[[ DATA EXTRACT open ]]

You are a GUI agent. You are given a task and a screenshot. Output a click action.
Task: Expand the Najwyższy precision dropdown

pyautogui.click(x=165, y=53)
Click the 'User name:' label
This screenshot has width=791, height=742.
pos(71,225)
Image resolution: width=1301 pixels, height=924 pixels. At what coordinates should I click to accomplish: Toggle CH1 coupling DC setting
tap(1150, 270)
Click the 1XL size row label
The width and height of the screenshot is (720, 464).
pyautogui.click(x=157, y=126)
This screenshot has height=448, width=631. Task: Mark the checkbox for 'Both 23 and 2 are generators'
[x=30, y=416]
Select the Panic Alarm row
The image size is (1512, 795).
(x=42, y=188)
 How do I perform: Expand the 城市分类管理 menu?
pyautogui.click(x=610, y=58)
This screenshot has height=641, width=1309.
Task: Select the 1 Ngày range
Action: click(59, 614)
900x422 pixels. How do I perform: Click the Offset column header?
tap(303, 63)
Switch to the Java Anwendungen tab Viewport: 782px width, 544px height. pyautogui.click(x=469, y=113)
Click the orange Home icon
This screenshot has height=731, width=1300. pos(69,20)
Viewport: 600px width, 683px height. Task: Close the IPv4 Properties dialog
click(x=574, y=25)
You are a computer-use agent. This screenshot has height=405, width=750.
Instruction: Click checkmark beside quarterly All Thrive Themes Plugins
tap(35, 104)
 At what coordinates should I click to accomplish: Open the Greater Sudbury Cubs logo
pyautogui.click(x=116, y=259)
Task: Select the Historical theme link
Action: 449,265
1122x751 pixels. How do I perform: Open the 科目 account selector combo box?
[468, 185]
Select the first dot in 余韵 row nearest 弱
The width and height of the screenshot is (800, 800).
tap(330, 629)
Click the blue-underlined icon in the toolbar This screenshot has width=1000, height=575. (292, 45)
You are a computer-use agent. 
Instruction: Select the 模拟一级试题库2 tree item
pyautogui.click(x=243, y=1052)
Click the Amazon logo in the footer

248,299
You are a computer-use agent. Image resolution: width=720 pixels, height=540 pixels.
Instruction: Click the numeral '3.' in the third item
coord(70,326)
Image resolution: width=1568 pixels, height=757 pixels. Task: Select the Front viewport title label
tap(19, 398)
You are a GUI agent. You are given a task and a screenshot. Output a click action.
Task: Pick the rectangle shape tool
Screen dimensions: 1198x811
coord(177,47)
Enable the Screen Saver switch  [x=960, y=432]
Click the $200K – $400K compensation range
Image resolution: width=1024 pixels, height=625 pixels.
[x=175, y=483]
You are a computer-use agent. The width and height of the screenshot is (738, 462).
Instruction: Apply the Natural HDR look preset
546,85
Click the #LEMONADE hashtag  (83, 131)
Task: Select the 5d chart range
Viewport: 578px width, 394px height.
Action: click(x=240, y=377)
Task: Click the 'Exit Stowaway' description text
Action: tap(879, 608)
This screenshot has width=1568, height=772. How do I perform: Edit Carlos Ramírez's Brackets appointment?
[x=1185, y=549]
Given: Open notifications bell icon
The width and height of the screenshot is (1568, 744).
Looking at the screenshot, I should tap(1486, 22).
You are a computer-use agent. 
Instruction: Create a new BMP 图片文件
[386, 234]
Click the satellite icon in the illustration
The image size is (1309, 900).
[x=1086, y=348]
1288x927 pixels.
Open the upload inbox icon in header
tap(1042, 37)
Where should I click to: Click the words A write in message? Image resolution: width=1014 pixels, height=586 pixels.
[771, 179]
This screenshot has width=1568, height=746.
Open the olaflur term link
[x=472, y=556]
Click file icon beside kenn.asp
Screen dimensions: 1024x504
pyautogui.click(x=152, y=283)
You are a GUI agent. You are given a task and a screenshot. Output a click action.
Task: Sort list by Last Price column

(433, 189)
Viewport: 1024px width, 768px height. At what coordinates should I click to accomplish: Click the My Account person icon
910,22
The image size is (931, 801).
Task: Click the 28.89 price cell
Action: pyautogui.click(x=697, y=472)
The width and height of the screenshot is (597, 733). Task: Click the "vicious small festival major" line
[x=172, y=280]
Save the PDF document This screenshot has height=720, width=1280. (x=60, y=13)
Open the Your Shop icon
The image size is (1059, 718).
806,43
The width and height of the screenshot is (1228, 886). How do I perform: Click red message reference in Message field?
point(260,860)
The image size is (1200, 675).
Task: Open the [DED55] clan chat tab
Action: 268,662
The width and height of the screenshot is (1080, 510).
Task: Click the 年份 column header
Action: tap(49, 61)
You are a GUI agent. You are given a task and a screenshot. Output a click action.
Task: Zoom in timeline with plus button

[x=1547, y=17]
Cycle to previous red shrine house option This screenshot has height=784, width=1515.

[[ DATA EXTRACT closed ]]

● EXERCISE INSTRUCTIONS:
Retype each of the preceding records exactly as printed.

● EXPECTED OUTPUT:
You are a GUI agent. You are given a task and a screenshot. Output a click action.
Task: Expand the Najwyższy precision dropdown

pyautogui.click(x=165, y=53)
Click the 'User name:' label
This screenshot has width=791, height=742.
pos(71,225)
Image resolution: width=1301 pixels, height=924 pixels. At what coordinates should I click to accomplish: Toggle CH1 coupling DC setting
tap(1150, 270)
Click the 1XL size row label
The width and height of the screenshot is (720, 464).
pyautogui.click(x=157, y=126)
This screenshot has height=448, width=631. Task: Mark the checkbox for 'Both 23 and 2 are generators'
[x=30, y=416]
Select the Panic Alarm row
The image size is (1512, 795).
(x=42, y=188)
 How do I perform: Expand the 城市分类管理 menu?
pyautogui.click(x=610, y=58)
This screenshot has height=641, width=1309.
Task: Select the 1 Ngày range
Action: click(59, 614)
900x422 pixels. How do I perform: Click the Offset column header?
tap(303, 63)
Switch to the Java Anwendungen tab Viewport: 782px width, 544px height. pyautogui.click(x=469, y=113)
Click the orange Home icon
This screenshot has height=731, width=1300. pos(69,20)
Viewport: 600px width, 683px height. Task: Close the IPv4 Properties dialog
click(x=574, y=25)
You are a computer-use agent. This screenshot has height=405, width=750.
Instruction: Click checkmark beside quarterly All Thrive Themes Plugins
tap(35, 104)
 At what coordinates should I click to accomplish: Open the Greater Sudbury Cubs logo
pyautogui.click(x=116, y=259)
Task: Select the Historical theme link
Action: 449,265
1122x751 pixels. How do I perform: Open the 科目 account selector combo box?
[468, 185]
Select the first dot in 余韵 row nearest 弱
The width and height of the screenshot is (800, 800).
tap(330, 629)
Click the blue-underlined icon in the toolbar This screenshot has width=1000, height=575. (292, 45)
You are a computer-use agent. 
Instruction: Select the 模拟一级试题库2 tree item
pyautogui.click(x=243, y=1052)
Click the Amazon logo in the footer

248,299
You are a computer-use agent. Image resolution: width=720 pixels, height=540 pixels.
Instruction: Click the numeral '3.' in the third item
coord(70,326)
Image resolution: width=1568 pixels, height=757 pixels. Task: Select the Front viewport title label
tap(19, 398)
You are a GUI agent. You are given a task and a screenshot. Output a click action.
Task: Pick the rectangle shape tool
Screen dimensions: 1198x811
coord(177,47)
Enable the Screen Saver switch  [x=960, y=432]
Click the $200K – $400K compensation range
Image resolution: width=1024 pixels, height=625 pixels.
[x=175, y=483]
You are a computer-use agent. The width and height of the screenshot is (738, 462).
Instruction: Apply the Natural HDR look preset
546,85
Click the #LEMONADE hashtag  (83, 131)
Task: Select the 5d chart range
Viewport: 578px width, 394px height.
Action: click(x=240, y=377)
Task: Click the 'Exit Stowaway' description text
Action: tap(879, 608)
This screenshot has width=1568, height=772. How do I perform: Edit Carlos Ramírez's Brackets appointment?
[x=1185, y=549]
Given: Open notifications bell icon
The width and height of the screenshot is (1568, 744).
Looking at the screenshot, I should tap(1486, 22).
You are a computer-use agent. 
Instruction: Create a new BMP 图片文件
[386, 234]
Click the satellite icon in the illustration
The image size is (1309, 900).
[x=1086, y=348]
1288x927 pixels.
Open the upload inbox icon in header
tap(1042, 37)
Where should I click to: Click the words A write in message? Image resolution: width=1014 pixels, height=586 pixels.
[771, 179]
This screenshot has width=1568, height=746.
Open the olaflur term link
[x=472, y=556]
Click file icon beside kenn.asp
Screen dimensions: 1024x504
pyautogui.click(x=152, y=283)
You are a GUI agent. You are given a task and a screenshot. Output a click action.
Task: Sort list by Last Price column

(433, 189)
Viewport: 1024px width, 768px height. At what coordinates should I click to accomplish: Click the My Account person icon
910,22
The image size is (931, 801).
Task: Click the 28.89 price cell
Action: pyautogui.click(x=697, y=472)
The width and height of the screenshot is (597, 733). Task: Click the "vicious small festival major" line
[x=172, y=280]
Save the PDF document This screenshot has height=720, width=1280. (x=60, y=13)
Open the Your Shop icon
The image size is (1059, 718).
806,43
The width and height of the screenshot is (1228, 886). How do I perform: Click red message reference in Message field?
point(260,860)
The image size is (1200, 675).
Task: Open the [DED55] clan chat tab
Action: 268,662
The width and height of the screenshot is (1080, 510).
Task: Click the 年份 column header
Action: tap(49, 61)
You are a GUI agent. You are given a task and a screenshot. Output a click action.
Task: Zoom in timeline with plus button

[x=1547, y=17]
Cycle to previous red shrine house option This screenshot has height=784, width=1515.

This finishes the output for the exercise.